The main draw of Android – and the G1 is the very first Android-powered phone to hit the market – is that it’s an open source operating system. As a result, the most exciting aspect of the G1 might not even reside within the phone itself. Google’s App Market is an online collection of user-created downloadable applications, many of which are free; the rapidly growing community of Android programmers offers limitless potential to expand the G1’s capabilities. Even now, before the official launch date, we found helpful programs like ShopSavvy (a comparison shopping aid that uses the phone’s camera to scan barcodes and check online vendors for competitive pricing) and a cut-and-paste tool.
Thanks to the G1’s tight integration with all things Google, most of your organizational features are tied directly to your Google account (you’ll be asked to either login to an existing account or create one upon initial use). That means your email, calendar, and contact features all interact with the info stored within a wide range of Google web services. Because of this, there’s no need to physically sync the G1 to your PC to grab updates. It’ll always be connected to your Google profile.
Unsurprisingly, there’s also a Google search bar built right into the G1’s home screen, making any search a breeze. Finally, the pre-loaded web browser designed to work with Android (and based on WebKit) is excellent. It loads fast, and looks sharp, although Flash content remains an issue.
The G1 operates well on T-Mobile’s 3G network, for both voice and data. We encountered no issues with sound quality or dropped calls, and data speeds reached 700 kbps – typical for a 3G service. Even better the G1 offers WiFi support, so you’ll be able to bypass T-Mobile’s cellular network whenever you’re in a Hot Spot.
Multimedia features are only okay. The G1 supports plenty of memory, with 60 MB built-in, and room for a 16 GB microSD card. However, the MP3 player is a little awkward; there’s no direct phone-PC syncing option, so you’ll need to load your songs directly onto the memory card. Also, as of yet, the G1 does not support video… although, thanks to Android, video players will likely be available in the App Market soon.
The built-in camera is easy to access and sports a 3-MP resolution, which is perfectly acceptable for a new smartphone these days. But the editing tools are somewhat lacking. Again, this is something that could be improved by an enterprising Android programmer.
We loved using the G1 for email and text messages, mainly thanks to the display and interface. The email application is attractive, and familiar to anyone with a Gmail account. It’s easy to scroll through your inbox, or to compose new mail. And text messages are organized as threaded conversations, which, if you’ve ever enjoyed this format, is the only way to go.
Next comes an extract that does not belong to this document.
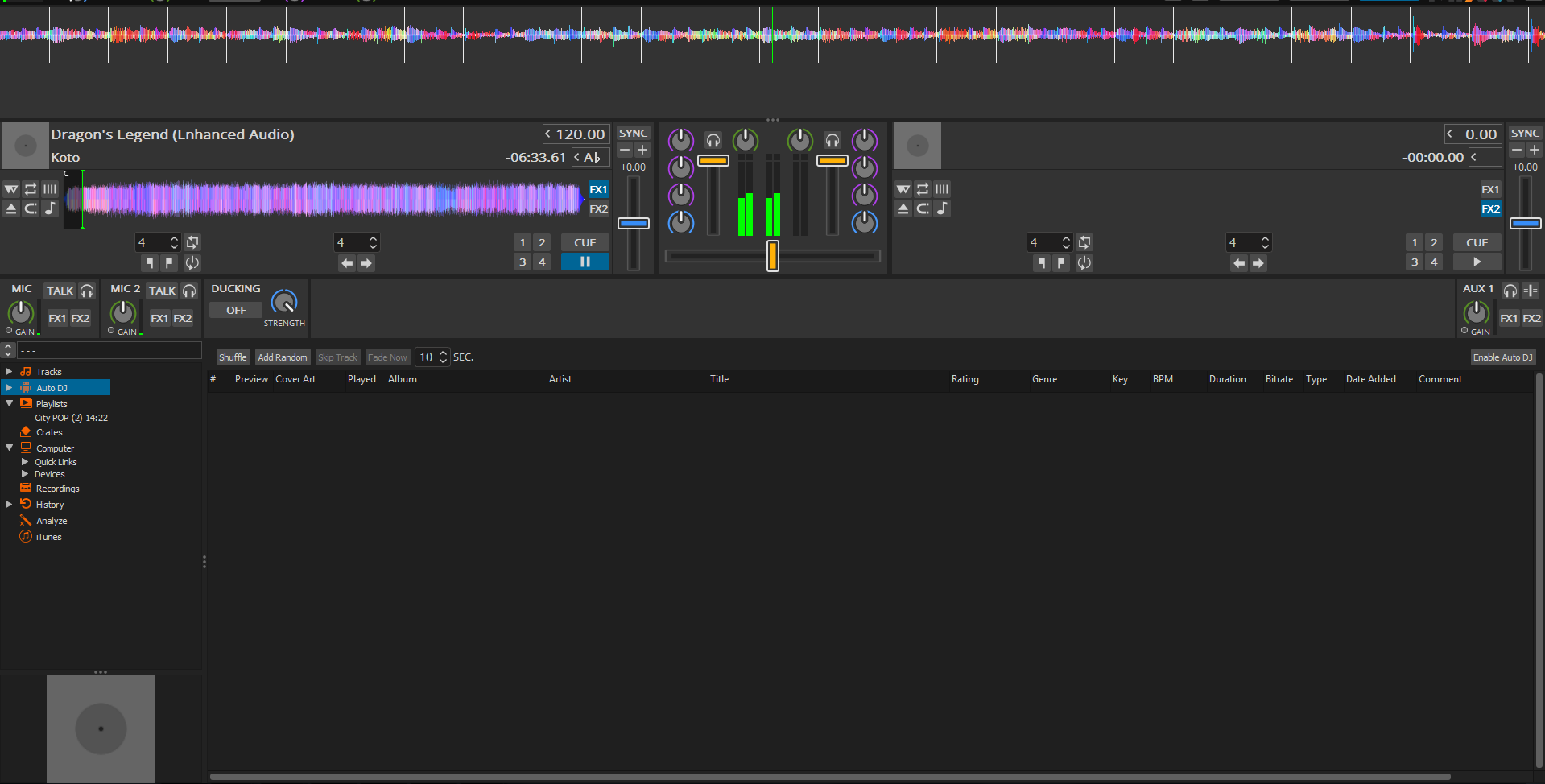Image resolution: width=1545 pixels, height=784 pixels.
Task: Toggle keylock music note on left deck
Action: (x=50, y=208)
There’s a lot to like about the HTC G1 for T-Mobile. It’s the first Android phone to hit the market, so you’ll be able to impress friends and colleagues by carrying around a “Google” phone. If you’re already fully immersed in Google’s web applications – Calendar, Gmail, etc – you’ll be right at home with the G1. And the touchscreen itself is one of the best we’ve experimented with.
We ran into a few complaints. For a phone with so much hype, the G1 isn’t the flashiest you’ll find. Heavy multimedia users might also want to look elsewhere, or at least follow developments in the App Market.
In general, though, the G1 has tremendous potential. And if you don’t want to wait until 2009 to jump into the world of Android, we’re fully prepared to recommend this device.
Pros: Beautiful touchscreen with great interface, Android offers unprecedented flexibility, nice integration with Google web services.
Cons: Somewhat drab design, media playback could improve, no 3.5mm headset jack.